::: PROVIDED RECORDS :::
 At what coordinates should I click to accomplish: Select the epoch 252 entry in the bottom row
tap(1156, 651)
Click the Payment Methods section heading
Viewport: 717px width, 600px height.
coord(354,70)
:::
Would you transcribe the records above exactly, leaving nothing out?

 At what coordinates should I click to accomplish: Select the epoch 252 entry in the bottom row
tap(1156, 651)
Click the Payment Methods section heading
Viewport: 717px width, 600px height.
coord(354,70)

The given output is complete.